▶ [Required task]: Please locate each line in the entries below that contains the string "badge" and copy those lines. Treat case as significant.

--- Start Raw data ---

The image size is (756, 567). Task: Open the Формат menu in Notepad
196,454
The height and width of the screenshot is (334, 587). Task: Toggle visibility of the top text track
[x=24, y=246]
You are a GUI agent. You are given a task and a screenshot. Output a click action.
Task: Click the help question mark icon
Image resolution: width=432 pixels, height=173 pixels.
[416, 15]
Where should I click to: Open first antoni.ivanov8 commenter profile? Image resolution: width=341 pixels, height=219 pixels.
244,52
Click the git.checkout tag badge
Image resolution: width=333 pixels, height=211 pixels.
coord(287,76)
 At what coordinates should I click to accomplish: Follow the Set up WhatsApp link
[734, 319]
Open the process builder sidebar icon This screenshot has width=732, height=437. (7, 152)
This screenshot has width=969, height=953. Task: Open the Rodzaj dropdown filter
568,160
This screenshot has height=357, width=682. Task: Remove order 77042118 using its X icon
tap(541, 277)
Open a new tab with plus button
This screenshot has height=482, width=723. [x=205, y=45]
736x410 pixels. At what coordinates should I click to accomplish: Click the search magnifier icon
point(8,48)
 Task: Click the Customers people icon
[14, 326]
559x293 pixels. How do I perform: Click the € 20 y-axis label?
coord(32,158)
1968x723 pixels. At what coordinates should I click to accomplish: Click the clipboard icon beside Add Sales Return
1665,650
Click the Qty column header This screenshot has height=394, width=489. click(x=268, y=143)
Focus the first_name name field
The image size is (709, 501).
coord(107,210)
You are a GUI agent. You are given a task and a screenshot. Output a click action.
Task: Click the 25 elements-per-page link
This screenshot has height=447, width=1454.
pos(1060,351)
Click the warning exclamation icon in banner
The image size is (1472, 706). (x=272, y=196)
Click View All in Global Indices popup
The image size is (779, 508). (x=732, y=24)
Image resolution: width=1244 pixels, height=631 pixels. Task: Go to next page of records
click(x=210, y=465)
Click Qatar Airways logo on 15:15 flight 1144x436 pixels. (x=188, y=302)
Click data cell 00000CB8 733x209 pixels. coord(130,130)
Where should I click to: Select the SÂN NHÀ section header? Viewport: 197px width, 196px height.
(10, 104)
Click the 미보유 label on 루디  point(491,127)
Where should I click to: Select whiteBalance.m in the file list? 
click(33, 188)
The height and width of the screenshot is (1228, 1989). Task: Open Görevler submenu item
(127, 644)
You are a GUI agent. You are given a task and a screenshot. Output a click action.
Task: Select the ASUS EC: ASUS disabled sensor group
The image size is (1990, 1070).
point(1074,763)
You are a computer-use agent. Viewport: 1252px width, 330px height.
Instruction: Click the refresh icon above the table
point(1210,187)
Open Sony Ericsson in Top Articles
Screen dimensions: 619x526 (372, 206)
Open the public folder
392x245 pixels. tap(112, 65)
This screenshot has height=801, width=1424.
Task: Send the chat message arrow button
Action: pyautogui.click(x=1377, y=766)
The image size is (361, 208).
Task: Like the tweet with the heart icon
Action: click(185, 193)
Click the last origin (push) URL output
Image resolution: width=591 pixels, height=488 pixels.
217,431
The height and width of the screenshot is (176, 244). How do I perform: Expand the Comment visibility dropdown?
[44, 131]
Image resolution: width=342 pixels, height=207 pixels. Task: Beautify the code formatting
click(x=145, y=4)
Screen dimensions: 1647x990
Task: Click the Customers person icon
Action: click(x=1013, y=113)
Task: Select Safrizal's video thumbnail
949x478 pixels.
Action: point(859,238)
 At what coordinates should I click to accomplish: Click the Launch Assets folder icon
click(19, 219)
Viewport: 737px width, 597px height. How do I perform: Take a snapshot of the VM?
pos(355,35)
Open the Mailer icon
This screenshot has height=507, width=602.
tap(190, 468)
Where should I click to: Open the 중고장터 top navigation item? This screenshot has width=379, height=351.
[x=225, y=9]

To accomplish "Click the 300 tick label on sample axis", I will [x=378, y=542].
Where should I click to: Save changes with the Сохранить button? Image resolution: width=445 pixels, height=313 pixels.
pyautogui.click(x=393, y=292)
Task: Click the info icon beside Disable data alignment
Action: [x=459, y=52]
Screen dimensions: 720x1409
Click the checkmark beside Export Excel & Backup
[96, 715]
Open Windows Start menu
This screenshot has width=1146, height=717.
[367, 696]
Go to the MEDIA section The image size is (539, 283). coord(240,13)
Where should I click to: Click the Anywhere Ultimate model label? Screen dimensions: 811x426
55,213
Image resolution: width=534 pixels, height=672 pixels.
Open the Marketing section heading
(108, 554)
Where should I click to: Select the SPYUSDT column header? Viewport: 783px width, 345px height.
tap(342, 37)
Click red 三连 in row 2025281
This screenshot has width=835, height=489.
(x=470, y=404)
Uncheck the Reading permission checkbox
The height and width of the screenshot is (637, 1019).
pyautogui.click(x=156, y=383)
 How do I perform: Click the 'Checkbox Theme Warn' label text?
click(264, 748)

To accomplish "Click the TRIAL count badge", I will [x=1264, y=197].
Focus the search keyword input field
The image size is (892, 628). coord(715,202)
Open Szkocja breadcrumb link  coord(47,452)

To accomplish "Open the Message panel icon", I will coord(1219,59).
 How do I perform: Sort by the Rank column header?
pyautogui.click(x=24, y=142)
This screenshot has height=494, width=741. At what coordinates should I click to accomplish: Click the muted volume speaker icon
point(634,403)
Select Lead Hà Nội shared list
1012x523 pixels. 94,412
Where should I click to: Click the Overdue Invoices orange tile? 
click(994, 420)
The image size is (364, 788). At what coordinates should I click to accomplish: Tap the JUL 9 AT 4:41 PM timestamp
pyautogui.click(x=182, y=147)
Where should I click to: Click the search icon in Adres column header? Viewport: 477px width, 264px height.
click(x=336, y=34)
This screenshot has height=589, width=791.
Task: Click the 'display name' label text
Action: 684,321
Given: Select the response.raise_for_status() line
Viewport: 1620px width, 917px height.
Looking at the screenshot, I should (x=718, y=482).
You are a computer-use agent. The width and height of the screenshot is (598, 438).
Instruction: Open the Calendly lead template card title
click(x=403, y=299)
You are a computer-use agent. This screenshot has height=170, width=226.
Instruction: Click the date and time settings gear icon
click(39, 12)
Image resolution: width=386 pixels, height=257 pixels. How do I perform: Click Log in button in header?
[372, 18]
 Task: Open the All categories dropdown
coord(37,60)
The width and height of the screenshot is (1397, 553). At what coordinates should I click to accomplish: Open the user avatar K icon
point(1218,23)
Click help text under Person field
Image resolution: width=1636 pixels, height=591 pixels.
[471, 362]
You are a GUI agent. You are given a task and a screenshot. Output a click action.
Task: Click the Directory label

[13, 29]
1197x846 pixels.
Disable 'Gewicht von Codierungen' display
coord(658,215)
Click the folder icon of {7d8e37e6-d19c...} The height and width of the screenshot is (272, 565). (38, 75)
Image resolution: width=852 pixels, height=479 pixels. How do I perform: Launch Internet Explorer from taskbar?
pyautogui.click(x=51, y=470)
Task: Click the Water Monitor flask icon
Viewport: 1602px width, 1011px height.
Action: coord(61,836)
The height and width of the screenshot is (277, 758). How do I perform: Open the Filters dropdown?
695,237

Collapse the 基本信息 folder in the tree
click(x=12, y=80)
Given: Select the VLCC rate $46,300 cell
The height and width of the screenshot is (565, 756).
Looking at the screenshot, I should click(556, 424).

--- End Raw data ---

▶ [Final result]:
Click the git.checkout tag badge
To accomplish "Click the TRIAL count badge", I will [x=1264, y=197].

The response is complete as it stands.